Nina Simone frisa que os projetos de apropriação privada do espaço urbano são antigos em Porto Alegre. “Desde 1956 a orla do Guaíba, localizada entre os Pontais da Cadeia e do Melo, vem sendo aterrada, com o objetivo de expansão da área urbana e prevenção de enchentes”, explica.

Na década de 1980, o projeto de urbanização da Orla do Guaíba tomou nova forma a partir do Projeto Praia do Guaíba, que visava a criação de “um plano de viabilidade urbanístico […] para a construção de shopping center, hotel de luxo, centro de convenções, escola de marketing, passarela de eventos culturais, edifícios comerciais, além de vias, viadutos e pontes”, enfatiza a professora do Departamento de Geografia Universidade Federal do Rio Grande do Sul – UFRGS.

Contudo, ao mesmo tempo já soava o alerta dos pesquisadores acerca das consequências da execução desse projeto urbanístico. O trabalho de “Suertegaray, Nunes e Moura (1988), publicado no Boletim Gaúcho de Geografia, da Associação dos Geógrafos Brasileiros”, destacou, diz que “os aterros pela sua topografia plana e extensão dificultam o escoamento das águas pluviais proveniente dos arroios que fluem das colinas e morros em direção ao arroio Dilúvio e ao Guaíba”, diz Nina Simone. “Ainda com relação às implicações ambientais do projeto, o estudo ressaltou que a área de aterro prevista para a implantação do Projeto Praia do Guaíba através da construção de prédios tenderia a compactação e posterior impermeabilização do solo, acarretando numa menor infiltração da área, causando maior escoamento de águas pluviais. Sabendo-se da precariedade do sistema, o alagamento na área tenderia a aumentar”, complementa a pesquisadora.

No fim, ao explicar a importância da Geomorfologia “no planejamento e ordenamento urbano e territorial” para evitar novos desastres, a entrevistada aponta “as soluções baseadas na natureza” para adaptação ao antropoceno. Entre as sugestões, estão “a restauração das áreas de captação de água e a ampliação de espaços verdes”, tido como “essenciais para a adaptação às mudanças climáticas nas cidades”.

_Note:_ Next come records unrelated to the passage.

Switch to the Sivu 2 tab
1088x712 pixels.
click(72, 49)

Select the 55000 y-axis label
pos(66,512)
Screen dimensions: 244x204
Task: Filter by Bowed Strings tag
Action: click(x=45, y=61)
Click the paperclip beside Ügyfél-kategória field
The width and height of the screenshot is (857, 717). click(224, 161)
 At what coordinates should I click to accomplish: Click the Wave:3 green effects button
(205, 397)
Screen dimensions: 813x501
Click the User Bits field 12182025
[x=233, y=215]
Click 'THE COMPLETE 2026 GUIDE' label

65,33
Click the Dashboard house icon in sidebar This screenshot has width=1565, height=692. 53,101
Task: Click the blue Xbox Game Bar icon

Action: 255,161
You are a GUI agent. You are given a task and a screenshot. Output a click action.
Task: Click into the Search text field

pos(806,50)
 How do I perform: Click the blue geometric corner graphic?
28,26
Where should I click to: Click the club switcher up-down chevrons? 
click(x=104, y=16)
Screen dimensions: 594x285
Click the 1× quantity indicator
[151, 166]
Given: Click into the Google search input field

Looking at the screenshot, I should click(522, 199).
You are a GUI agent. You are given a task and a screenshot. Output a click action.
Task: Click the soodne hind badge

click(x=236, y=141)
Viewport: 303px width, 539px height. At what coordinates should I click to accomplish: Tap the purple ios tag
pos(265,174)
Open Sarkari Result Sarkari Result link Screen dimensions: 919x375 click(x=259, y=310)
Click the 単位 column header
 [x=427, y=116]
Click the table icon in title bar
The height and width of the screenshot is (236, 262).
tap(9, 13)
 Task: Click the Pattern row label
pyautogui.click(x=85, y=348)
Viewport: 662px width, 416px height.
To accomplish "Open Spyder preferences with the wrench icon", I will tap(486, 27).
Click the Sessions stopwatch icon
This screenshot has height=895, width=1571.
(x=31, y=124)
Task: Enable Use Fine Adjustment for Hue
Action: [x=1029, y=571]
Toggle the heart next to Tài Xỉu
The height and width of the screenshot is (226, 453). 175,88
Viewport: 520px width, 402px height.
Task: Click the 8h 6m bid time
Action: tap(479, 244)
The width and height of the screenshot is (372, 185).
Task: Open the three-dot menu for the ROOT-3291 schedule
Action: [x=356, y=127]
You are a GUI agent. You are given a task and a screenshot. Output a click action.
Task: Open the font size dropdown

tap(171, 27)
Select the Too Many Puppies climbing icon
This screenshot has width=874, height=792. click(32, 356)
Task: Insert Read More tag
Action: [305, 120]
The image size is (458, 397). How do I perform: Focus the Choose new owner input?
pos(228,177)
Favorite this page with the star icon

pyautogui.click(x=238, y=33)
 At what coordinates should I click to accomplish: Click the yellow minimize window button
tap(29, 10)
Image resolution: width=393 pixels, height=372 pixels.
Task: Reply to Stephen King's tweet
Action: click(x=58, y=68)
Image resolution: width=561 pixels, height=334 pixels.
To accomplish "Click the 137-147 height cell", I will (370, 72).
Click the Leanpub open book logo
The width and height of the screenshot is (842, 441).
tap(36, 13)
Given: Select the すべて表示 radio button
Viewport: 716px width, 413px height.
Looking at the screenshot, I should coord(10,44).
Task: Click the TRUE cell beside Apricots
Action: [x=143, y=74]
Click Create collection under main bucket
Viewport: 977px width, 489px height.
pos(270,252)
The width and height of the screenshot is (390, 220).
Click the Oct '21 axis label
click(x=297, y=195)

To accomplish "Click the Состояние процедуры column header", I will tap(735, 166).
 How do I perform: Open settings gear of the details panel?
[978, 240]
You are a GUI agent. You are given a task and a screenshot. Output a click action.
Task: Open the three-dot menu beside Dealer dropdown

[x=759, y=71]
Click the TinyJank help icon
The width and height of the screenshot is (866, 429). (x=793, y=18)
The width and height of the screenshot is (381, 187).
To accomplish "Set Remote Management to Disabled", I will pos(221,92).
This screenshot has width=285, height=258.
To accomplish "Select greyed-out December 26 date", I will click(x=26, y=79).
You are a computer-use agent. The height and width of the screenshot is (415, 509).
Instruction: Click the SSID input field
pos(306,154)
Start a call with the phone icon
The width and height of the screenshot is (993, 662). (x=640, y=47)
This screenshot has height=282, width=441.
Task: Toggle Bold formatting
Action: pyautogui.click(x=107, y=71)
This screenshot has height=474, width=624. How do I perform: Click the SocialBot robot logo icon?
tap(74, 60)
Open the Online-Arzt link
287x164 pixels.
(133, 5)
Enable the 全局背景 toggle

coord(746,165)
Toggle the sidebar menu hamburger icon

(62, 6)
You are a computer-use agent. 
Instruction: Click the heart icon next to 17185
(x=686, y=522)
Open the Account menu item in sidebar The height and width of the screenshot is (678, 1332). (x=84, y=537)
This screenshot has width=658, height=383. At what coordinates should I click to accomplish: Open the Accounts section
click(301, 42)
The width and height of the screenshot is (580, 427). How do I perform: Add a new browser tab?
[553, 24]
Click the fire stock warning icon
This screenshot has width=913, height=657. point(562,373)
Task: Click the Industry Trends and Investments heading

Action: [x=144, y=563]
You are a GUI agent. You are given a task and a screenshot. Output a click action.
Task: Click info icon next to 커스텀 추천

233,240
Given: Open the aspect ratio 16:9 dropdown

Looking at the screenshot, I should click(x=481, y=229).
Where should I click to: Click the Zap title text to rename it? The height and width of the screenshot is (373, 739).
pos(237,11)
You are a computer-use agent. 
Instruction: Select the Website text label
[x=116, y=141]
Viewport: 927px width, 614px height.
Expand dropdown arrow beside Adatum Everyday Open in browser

Nina Simone Vilaverde Moura é licenciada e bacharel em Geografia pela Universidade Federal do Rio Grande do Sul (UFRGS), mestre em Geografia Física pela Universidade de São Paulo (USP) e doutorado em Geografia Física pela mesma instituição (2001). Realizou estágio pós-doutoral na Michigan State University (2014-2015) e coordenou a criação e a comissão de graduação do Curso de Licenciatura em Ciências da Natureza para os Anos Finais do Ensino Fundamental na modalidade EaD da UFRGS (2015-2019). Leciona no Departamento de Geografia e é professora do PPG em Geografia da UFRGS.

Confira a entrevista.

IHU – Em artigo publicado em 1988, a senhora e outros geógrafos informavam que desde 1956 a orla do Guaíba vem sendo aterrada. Quais razões justificaram o aterramento e que consequências são observáveis ao longo das décadas?

Nina Simone Vilaverde Moura – Desde 1956 a orla do Guaíba, localizada entre os Pontais da Cadeia e do Melo, vem sendo aterrada, com o objetivo de expansão da área urbana e prevenção de enchentes. Através do Convênio entre a Prefeitura Municipal de Porto Alegre, o Estado do Rio Grande do Sul e o extinto DNOS (Departamento Nacional de Obras e Saneamento), firmado em 28 de abril de 1973, previu-se a expansão do aterro da Praia de Belas. A área aterrada desde então totalizava 229ha, e estende-se desde a Ponta da Cadeia à Ponta do Melo. Esta área, através do Plano Diretor à época, estava destinada ao lazer público e abrigava, desde 1976, quando foi inaugurado, o Parque Marinha do Brasil com a extensão de 74ha e o Parque Harmonia (65ha), inaugurado posteriormente.

A construção do aterro teve como consequência a diminuição do espaço ocupado pelas águas do Guaíba. Assim, para manter a regularidade da vazão, houve a necessidade de aprofundamento e constante manutenção do talvegue através da dragagem. Sua manutenção e retenção das águas em épocas de cheias deve-se à construção de diques, à instalação de coletoras e a casas de bombas com o objetivo de coletar as águas que escoam de montante e lançá-las ao Guaíba.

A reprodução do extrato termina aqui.